▸ **RAW DATA**
········
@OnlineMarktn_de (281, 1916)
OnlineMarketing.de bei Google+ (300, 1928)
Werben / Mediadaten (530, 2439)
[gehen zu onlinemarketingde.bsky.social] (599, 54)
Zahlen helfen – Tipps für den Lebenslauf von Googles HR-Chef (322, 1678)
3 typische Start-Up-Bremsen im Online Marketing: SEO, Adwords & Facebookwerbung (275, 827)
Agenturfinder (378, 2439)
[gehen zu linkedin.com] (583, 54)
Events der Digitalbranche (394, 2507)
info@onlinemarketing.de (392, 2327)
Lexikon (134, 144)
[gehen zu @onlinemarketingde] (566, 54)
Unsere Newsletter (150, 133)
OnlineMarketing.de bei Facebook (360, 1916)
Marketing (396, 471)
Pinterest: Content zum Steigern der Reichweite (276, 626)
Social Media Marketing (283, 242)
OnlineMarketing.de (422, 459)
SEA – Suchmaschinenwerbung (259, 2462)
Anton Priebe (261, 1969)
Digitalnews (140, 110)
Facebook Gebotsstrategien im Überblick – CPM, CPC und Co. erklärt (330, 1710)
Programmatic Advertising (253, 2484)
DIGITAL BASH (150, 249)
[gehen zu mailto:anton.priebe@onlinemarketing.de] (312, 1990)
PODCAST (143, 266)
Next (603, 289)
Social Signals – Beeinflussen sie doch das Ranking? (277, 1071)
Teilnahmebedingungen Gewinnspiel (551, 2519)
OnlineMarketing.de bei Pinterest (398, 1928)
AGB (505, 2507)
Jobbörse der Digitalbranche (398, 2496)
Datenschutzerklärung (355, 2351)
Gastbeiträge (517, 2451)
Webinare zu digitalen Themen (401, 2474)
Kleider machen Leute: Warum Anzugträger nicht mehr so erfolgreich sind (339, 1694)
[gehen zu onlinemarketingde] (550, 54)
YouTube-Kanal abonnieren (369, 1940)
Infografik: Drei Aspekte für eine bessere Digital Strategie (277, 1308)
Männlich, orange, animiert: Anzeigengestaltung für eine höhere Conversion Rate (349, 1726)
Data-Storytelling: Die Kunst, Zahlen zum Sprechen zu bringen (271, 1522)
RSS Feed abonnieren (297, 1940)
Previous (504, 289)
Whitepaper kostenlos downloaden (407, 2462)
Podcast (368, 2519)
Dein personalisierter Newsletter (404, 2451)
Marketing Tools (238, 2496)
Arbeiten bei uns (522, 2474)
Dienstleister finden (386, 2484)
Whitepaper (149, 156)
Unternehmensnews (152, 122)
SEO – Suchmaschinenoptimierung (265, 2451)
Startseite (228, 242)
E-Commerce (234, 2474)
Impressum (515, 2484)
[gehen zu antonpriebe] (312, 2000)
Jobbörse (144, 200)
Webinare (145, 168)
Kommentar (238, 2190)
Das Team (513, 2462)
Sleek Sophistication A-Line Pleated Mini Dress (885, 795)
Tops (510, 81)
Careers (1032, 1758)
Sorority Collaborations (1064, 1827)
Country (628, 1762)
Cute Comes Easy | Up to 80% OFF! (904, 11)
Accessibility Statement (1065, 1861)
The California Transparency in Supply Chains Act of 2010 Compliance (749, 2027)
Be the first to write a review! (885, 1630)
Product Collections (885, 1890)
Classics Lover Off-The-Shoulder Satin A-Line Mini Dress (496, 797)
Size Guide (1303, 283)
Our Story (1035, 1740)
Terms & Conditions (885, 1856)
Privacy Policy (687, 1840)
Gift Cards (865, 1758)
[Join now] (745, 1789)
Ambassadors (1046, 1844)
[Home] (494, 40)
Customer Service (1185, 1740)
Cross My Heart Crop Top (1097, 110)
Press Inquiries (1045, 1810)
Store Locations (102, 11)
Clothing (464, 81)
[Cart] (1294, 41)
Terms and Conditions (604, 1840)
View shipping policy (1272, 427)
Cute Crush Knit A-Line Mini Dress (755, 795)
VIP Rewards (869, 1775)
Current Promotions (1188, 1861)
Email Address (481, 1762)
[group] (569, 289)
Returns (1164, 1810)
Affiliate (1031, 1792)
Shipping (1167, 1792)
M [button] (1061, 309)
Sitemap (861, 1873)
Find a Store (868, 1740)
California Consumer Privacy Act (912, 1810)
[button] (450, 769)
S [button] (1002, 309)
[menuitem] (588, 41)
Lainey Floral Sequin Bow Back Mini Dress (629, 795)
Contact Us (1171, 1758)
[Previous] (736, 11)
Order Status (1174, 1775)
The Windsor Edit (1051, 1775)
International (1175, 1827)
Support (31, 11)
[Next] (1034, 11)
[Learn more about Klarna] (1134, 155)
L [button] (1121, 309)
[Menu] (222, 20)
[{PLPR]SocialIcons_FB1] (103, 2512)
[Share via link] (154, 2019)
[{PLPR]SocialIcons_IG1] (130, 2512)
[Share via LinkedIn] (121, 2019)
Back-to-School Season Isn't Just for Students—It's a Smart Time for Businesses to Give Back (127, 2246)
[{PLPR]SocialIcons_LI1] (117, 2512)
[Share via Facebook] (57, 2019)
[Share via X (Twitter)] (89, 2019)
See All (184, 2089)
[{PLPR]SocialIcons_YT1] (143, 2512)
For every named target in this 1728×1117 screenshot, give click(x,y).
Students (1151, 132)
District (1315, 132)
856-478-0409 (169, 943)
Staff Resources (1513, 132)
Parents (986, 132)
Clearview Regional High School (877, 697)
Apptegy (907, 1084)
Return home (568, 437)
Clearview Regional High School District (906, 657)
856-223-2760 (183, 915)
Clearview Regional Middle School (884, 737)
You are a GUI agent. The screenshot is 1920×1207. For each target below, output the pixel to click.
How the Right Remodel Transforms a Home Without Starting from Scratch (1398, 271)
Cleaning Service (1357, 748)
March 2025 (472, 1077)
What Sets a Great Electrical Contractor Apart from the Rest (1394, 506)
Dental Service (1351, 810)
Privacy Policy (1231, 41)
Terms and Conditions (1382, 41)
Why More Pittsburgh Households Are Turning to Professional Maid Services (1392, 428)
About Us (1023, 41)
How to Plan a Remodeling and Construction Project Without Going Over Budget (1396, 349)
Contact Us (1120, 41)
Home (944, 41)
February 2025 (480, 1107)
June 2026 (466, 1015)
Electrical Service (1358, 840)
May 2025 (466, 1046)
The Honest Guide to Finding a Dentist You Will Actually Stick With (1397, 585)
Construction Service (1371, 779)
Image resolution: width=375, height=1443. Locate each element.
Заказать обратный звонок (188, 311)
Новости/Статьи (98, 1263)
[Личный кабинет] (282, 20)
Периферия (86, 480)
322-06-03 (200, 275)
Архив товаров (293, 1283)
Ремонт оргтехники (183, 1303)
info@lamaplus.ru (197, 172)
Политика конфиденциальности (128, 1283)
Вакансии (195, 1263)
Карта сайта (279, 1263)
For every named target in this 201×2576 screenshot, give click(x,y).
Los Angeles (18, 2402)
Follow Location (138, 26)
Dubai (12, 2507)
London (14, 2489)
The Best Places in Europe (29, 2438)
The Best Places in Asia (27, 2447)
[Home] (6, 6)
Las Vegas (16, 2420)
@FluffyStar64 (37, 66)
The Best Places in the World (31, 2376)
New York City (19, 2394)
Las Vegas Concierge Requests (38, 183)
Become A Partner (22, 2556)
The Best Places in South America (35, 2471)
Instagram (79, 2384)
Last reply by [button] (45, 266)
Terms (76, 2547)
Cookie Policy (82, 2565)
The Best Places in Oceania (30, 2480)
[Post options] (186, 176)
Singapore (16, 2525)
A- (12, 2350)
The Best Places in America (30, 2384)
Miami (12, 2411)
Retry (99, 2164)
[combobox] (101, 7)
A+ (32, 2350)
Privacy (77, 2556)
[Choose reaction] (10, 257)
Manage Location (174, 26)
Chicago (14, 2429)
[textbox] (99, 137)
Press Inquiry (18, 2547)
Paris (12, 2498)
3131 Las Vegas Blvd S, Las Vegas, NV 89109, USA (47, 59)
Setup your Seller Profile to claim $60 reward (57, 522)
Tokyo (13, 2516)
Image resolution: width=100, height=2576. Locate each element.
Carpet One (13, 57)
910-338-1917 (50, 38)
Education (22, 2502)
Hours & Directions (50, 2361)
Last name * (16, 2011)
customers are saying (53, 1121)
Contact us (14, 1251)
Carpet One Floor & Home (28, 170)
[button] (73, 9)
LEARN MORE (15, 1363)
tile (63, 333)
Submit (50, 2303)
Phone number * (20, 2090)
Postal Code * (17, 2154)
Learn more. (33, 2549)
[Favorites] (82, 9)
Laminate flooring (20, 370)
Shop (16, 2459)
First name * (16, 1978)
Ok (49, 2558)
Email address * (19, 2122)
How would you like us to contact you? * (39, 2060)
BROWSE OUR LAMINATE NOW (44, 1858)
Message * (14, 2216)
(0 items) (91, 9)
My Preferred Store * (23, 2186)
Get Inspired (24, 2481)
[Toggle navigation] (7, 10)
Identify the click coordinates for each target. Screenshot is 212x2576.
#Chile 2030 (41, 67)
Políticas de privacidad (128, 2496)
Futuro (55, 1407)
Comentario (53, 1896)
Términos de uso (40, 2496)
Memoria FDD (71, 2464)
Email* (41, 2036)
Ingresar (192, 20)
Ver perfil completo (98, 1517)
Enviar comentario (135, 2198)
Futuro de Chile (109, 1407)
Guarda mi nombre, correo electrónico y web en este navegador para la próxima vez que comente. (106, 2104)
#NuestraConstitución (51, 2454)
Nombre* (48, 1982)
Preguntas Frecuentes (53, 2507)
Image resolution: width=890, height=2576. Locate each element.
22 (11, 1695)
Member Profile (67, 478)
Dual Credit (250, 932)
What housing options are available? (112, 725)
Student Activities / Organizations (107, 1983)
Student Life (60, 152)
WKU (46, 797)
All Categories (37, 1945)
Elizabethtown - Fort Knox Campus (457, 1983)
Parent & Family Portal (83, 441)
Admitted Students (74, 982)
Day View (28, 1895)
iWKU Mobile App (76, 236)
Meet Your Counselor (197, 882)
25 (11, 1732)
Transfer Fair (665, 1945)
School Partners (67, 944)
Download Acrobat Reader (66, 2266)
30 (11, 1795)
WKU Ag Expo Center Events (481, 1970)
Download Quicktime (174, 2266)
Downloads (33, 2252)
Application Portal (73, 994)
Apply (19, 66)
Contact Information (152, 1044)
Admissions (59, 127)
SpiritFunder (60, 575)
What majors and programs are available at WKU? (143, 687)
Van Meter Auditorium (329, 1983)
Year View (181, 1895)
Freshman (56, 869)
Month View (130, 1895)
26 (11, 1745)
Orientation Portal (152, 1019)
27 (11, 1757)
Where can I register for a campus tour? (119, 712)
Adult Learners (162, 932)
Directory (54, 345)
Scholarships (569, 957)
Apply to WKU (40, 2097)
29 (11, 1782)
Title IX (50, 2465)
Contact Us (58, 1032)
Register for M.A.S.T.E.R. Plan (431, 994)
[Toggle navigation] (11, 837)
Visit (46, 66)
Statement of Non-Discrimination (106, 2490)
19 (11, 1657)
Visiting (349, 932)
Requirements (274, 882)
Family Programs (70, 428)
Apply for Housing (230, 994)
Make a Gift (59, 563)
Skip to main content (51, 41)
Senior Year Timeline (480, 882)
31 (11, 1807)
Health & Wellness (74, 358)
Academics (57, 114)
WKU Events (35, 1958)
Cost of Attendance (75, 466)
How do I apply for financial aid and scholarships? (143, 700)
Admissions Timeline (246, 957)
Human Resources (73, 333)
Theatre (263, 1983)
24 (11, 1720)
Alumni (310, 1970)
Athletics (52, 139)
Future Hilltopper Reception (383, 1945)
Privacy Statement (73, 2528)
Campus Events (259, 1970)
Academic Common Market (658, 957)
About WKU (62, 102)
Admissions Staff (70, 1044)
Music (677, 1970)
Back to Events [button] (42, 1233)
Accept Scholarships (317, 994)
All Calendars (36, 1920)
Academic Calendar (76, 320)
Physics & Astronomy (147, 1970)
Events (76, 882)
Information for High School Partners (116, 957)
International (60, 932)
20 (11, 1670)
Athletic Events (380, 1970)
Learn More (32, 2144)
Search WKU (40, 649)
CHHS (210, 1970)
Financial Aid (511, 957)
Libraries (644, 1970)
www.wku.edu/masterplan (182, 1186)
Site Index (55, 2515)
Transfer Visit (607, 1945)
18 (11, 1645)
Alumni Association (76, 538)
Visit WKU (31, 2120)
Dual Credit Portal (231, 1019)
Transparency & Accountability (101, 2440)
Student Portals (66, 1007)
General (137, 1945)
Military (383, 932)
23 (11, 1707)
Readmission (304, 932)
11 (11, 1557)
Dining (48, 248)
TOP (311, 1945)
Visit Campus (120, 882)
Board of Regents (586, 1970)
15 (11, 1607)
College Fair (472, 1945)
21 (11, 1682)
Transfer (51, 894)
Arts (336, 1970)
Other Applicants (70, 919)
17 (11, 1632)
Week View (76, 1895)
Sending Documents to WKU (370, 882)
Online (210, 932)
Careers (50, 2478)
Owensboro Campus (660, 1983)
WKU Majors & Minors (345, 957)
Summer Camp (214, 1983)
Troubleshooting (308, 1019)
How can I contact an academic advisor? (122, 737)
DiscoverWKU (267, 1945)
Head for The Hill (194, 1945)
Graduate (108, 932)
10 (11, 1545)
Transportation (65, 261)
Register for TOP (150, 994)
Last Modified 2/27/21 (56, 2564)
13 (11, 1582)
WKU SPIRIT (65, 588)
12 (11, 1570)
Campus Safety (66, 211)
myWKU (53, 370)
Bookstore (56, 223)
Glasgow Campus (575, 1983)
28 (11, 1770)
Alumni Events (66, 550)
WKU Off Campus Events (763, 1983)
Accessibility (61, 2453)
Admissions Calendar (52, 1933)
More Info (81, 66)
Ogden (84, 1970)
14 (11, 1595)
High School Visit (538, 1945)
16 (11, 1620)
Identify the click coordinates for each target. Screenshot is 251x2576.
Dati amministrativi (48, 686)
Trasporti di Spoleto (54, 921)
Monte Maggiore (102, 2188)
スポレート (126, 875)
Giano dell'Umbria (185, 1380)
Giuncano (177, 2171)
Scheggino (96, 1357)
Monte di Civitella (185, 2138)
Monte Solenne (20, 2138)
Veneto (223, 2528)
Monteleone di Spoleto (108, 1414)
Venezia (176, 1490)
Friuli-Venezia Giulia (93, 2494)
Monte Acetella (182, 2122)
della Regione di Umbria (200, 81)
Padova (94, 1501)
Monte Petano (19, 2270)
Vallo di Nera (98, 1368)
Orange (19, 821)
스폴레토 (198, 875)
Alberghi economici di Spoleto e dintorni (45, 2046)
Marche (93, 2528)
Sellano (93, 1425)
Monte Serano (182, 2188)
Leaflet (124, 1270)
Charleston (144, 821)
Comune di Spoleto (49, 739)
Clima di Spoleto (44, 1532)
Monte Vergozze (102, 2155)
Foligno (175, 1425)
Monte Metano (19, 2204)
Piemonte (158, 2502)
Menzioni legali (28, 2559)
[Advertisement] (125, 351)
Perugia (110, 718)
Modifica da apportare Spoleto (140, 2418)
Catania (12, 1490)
········
All lines in the records above with "America" need to be found and copied.

The Best Places in South America (35, 2471)
The Best Places in America (30, 2384)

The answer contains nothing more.